Southwest Airlines has finally reached a compromise with the FAA on a $10.2-million civil penalty that the agency proposed on 6 March 2008 to penalize the carrier for operating 46 aircraft on some 59,791 flights without performing FAA-mandated inspections for fatigue cracks in the fuselage.

The compromise consists of a $7.5-million payment plus the completion of 13 additional safety-related requirements that will bring about changes in Southwest processes, its corporate organization and its training.

"We are confident that Southwest will achieve all of these measures. The settlement gets them to do much more than the minimum requirements so we thing it is a good thing," says a spokeswoman for FAA.

The additional safety tasks have staged deadlines over the next year and because they go beyond the issues that triggered the penalties, will bring about considerable change in the way that Southwest handles it maintenance, says the FAA's spokeswoman.

Southwest believes the settlment "will allow us to focus on safety going forward, rather than on issues that are behind us and that have since been addressed. Through comprehensive audits by the FAA, our own audits, and work by outside consultants, we are confident we have identified and addressed those issues".

Terms of the agreement include Southwest increasing the number of on-site representatives at its heavy-maintenance providers from 27 to 35, a task that the carrier has 30 days to accomplish. Southwest must grant FAA inspectors improved access to the databases it uses to track maintenance and engineering, excluding access to proprietary and competitive information. This is to be accomplished within 60 days.

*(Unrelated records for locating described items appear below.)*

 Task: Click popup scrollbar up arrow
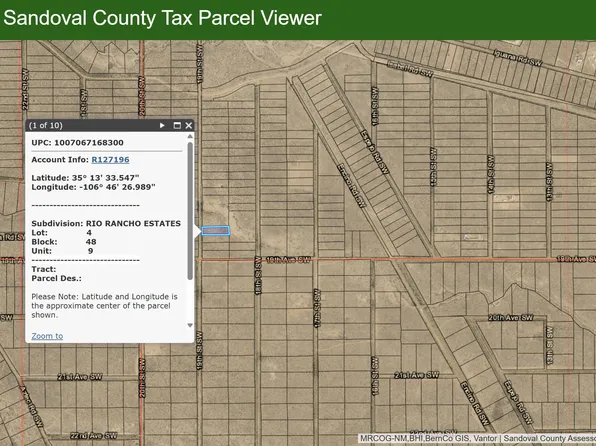[x=190, y=136]
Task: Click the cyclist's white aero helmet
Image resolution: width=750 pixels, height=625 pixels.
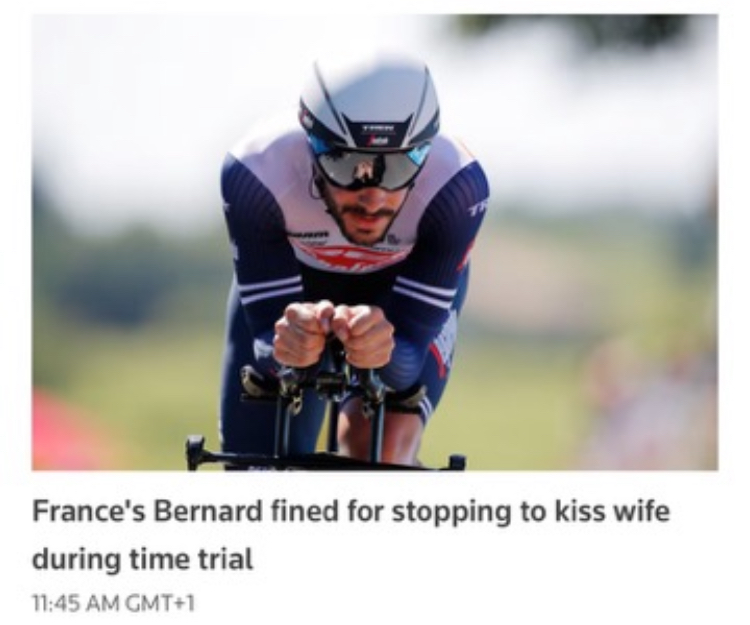Action: click(369, 103)
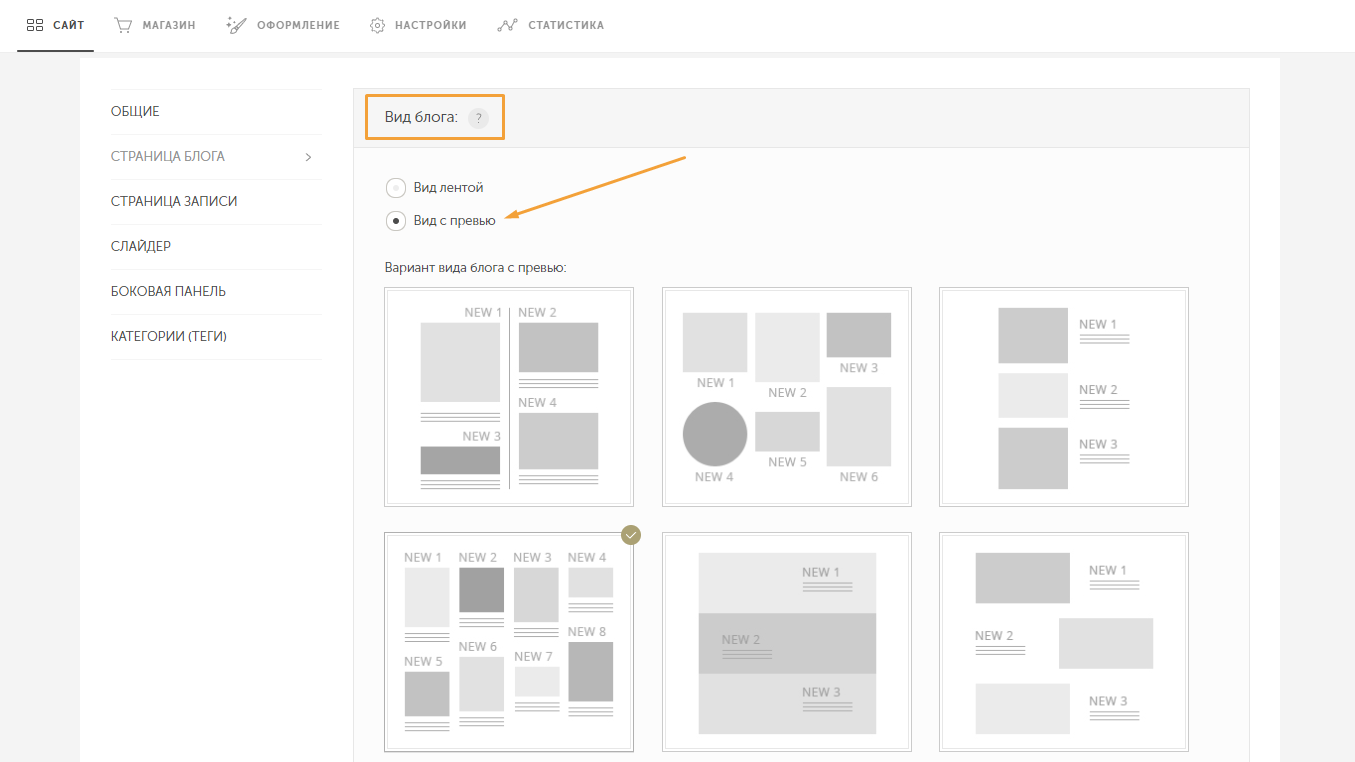Screen dimensions: 1355x762
Task: Expand СТРАНИЦА БЛОГА chevron arrow
Action: point(308,157)
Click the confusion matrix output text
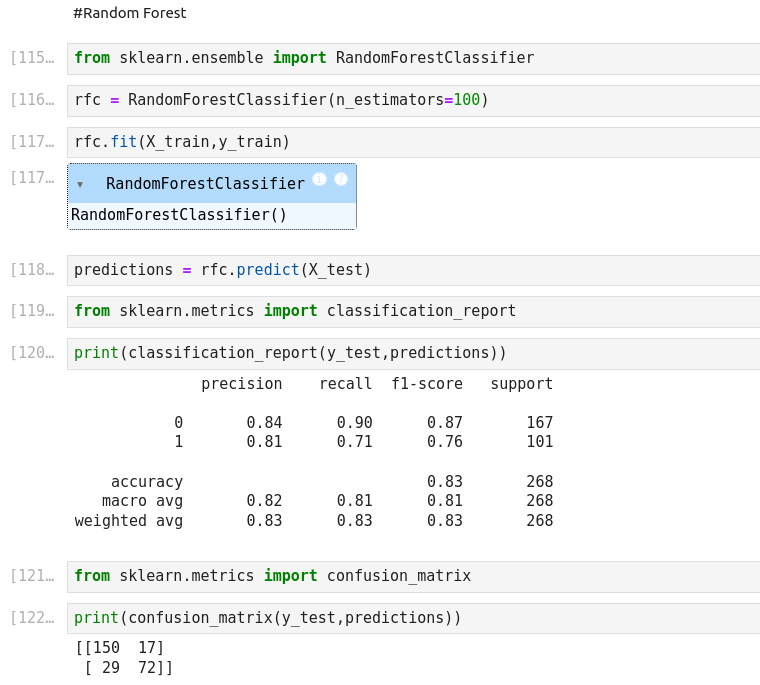The width and height of the screenshot is (760, 685). (124, 657)
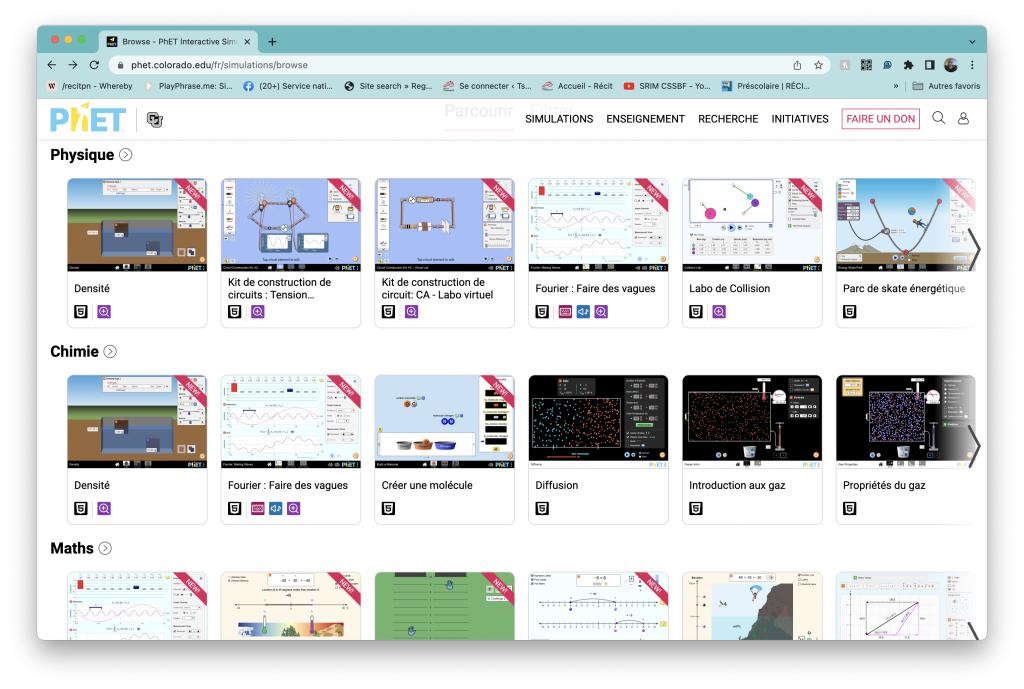Click the keyboard icon under Chimie's Fourier card
The height and width of the screenshot is (689, 1024).
pyautogui.click(x=258, y=508)
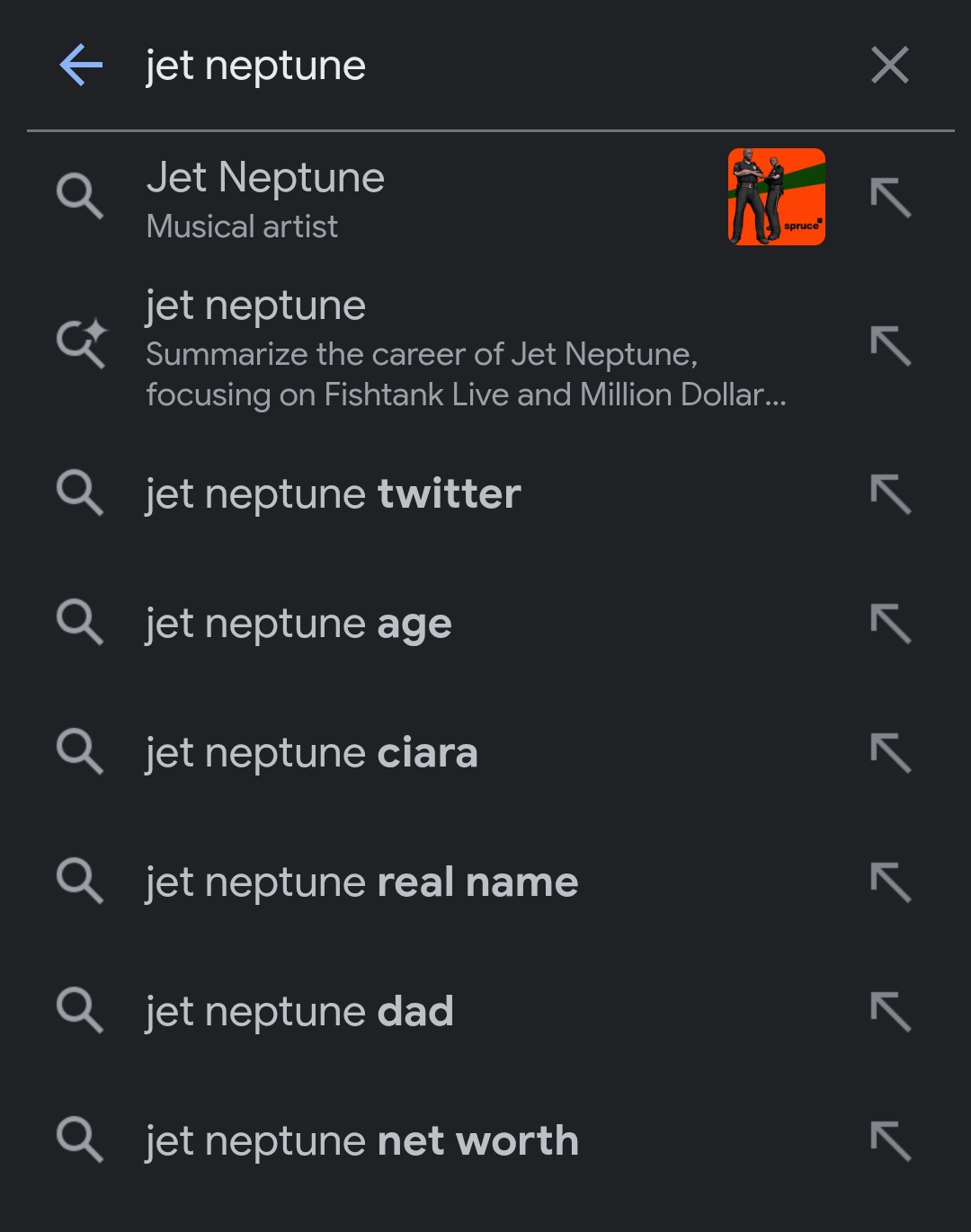This screenshot has height=1232, width=971.
Task: Fill query with Jet Neptune Musical artist arrow
Action: click(891, 198)
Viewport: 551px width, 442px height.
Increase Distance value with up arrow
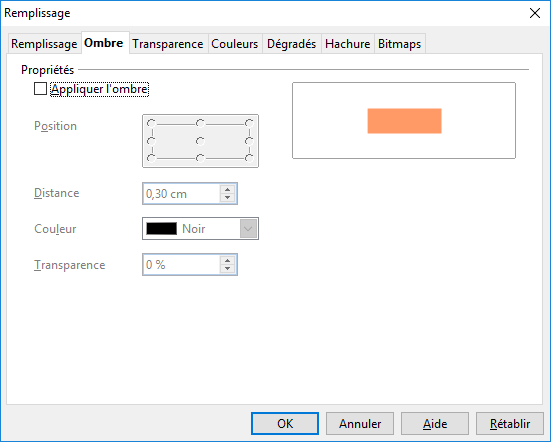pyautogui.click(x=227, y=189)
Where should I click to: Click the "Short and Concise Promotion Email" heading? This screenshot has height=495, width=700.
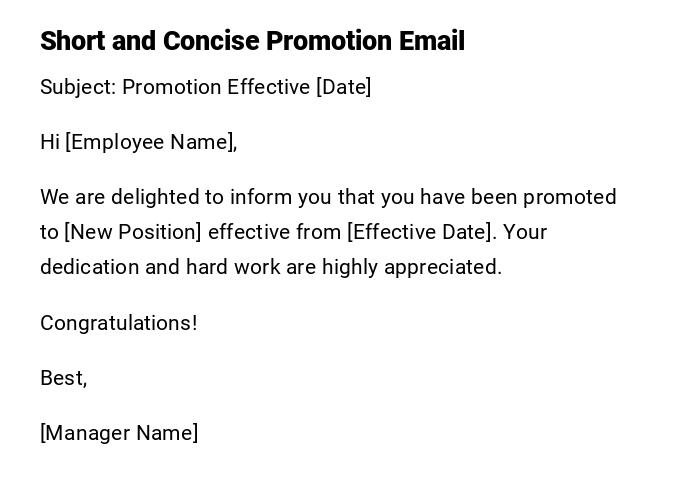252,41
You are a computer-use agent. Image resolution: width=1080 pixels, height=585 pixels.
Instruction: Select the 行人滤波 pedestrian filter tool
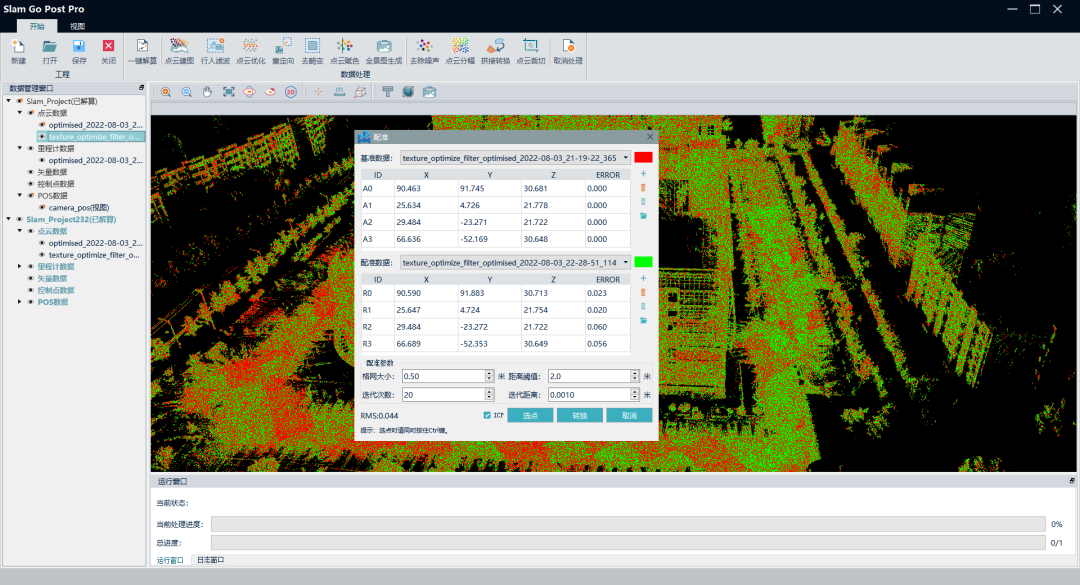[x=215, y=47]
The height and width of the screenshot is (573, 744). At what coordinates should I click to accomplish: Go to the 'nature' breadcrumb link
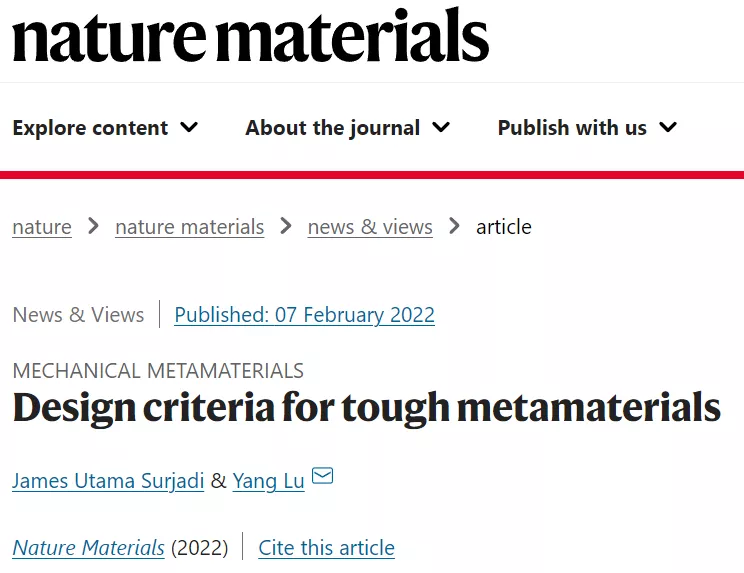[x=42, y=227]
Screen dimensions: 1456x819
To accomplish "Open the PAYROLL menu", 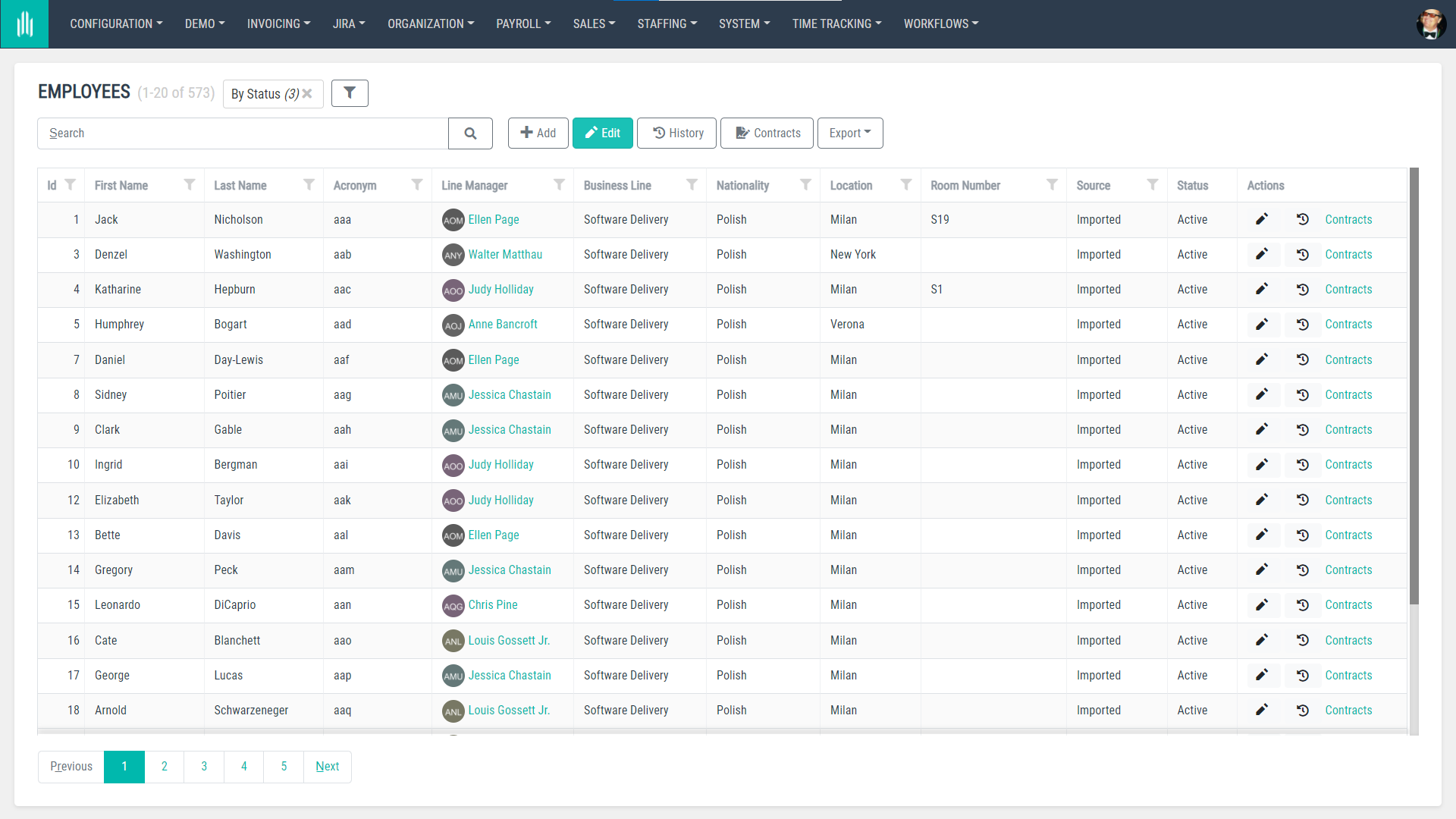I will tap(523, 24).
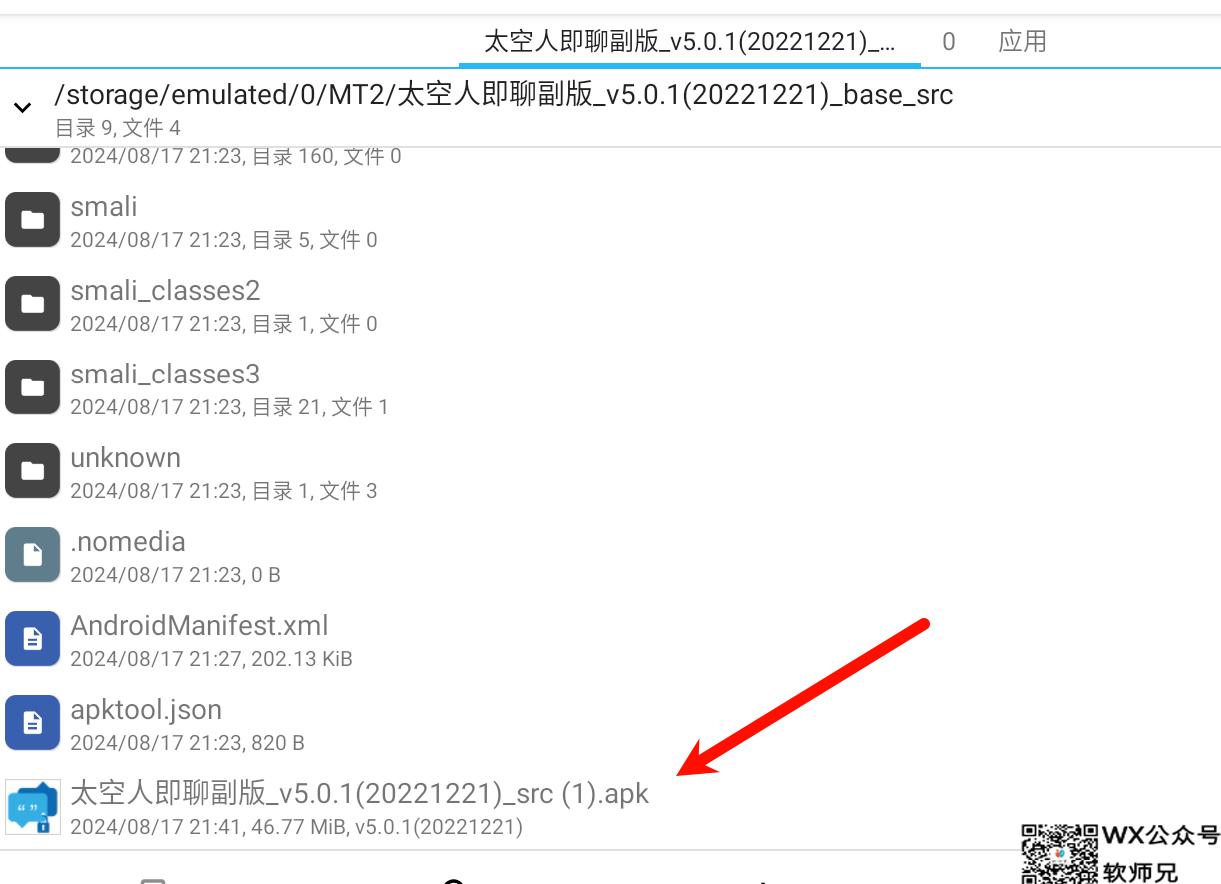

Within 90 days, Southwest must designate a management head of quality assurance who is not part of the carrier's 119-person certification team. The carrier has 180 days to revise its Minimum Equipment Lists (MELs) so that they identify exact responsibility for specific deferrals. Within a year, Southwest must have rewritten and submitted all of its FAA-approved manuals.

If Southwest does not complete the additional safety tasks within agreed-upon time limits, the fine will increase by increments to a maximum of $7.5 million more, for a total of $15 million. The first $7.5 million, however, will be paid, with an initial installment of $2.5 million due within 10 business days of the agreement, which was signed today. Additional payments will be made on 15 January of next year and on 15 Janury 2011.

US Representative Jim Oberstar this year has reintroduced a bill he first offered in 2008 after the Southwest lapses were discovered. The proposed legislation would alter how FAA safety inspectors are assigned.